I believe we have a right to contribute to the defence and the
promotion of Canadian heritage because a large part of it is Quebec
heritage, the heritage of our ancestors.
For Quebec taxpayers, our ancestors who donated all they had to
build what we have today and the soldiers from Quebec who gave
their health and their lives, the member's apology should be in
order.
Mr. Solberg: Madam Speaker, the hon. member will be waiting
a long time. The one who should be making apologies in the House
is the one who is trying to rip the country apart.
The hon. member is arguing on the one hand that they should be
allowed to sit as vice-chairs on these committees because of the
great Canadian heritage they have helped to uphold. On the other
hand he is saying that he would take his province out of Canada.
Let us not look backward for a moment; let us look forward. Are
we saying that we want to put someone in charge of the Canadian
heritage committee when we are sending a Canadian unity
committee of that committee across the country to talk about ways
to hold the country together? That is absolutely nuts. That is
ridiculous.
We would be irresponsible if we did not note that leading up to
the last referendum the defence critic for the Bloc Quebecois wrote
a letter on his leader's letterhead to the Canadian military in
Quebec and asked them to consider coming over to them in the
wake of a referendum. If we did not take some steps to protect
ourselves from what could happen as a result of that, we would be
completely irresponsible.
The member is talking about talking Quebec out of
Confederation, but let him not think that we should accept that. In
his words, because he and the members of his riding are taxpayers
somehow they have the right to sit as a vice-chair on any
committee to propose things that would rip the country apart. That
is nuts.
265
[Translation]
The Acting Speaker (Mrs. Ringuette-Maltais): There are four
minutes remaining for questions and comments. Does anyone else
wish to speak? The hon. member for Charlevoix.

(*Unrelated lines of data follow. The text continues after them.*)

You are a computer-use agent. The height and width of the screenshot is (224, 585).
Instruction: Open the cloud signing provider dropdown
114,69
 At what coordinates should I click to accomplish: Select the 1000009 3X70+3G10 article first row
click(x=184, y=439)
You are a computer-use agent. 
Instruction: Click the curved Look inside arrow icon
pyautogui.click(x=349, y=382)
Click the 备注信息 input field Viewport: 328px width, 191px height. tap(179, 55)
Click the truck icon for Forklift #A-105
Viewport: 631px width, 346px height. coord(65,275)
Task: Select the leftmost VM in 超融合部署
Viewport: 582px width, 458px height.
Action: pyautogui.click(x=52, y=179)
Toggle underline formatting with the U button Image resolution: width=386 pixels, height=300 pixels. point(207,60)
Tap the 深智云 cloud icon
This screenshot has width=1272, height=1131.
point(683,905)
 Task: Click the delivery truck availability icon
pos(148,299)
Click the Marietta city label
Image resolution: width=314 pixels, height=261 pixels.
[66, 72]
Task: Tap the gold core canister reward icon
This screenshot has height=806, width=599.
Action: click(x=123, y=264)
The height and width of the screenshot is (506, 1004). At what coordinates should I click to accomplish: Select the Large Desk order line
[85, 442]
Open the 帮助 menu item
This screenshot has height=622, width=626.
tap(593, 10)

Mr. Gérard Asselin (Charlevoix, BQ): Madam Speaker, I think
that, this afternoon, the Reform Party has been attempting to skirt
the issue. Before the House recessed for Christmas and before the
prorogation of Parliament, they had put forward a motion in which
they asked to be recognized as the official opposition. You will
recall that they had asked the Speaker to rule on a motion claiming
the status of official opposition.
Last week, the Speaker of the House of Commons came back
with an excellent ruling, stating that the Bloc Quebecois had
achieved official opposition status in 1993, after the elections, and
was the second party in the House of Commons. In the event of an
equality of seats, and this is purely mathematical, and of our losing
one seat or of the Reform Party gaining one, they will become the
second party, or we might remain the second party.
(1800)
I suggest that we wait for the result of the March 25 byelection,
at which time the Bloc Quebecois' position will be consolidated,
with at least 54 seats.
I think that the masks should be taken away from the Reform
Party members. I think that playing this role, this afternoon, and
raising this issue about the chairmanship or vice-chairmanship of
committees, is basically a back-door method of showing that the
Speaker was wrong and should have designated the Reform Party
as the official Opposition. They are trying to send to English
Canada the message that the Speaker made a mistake.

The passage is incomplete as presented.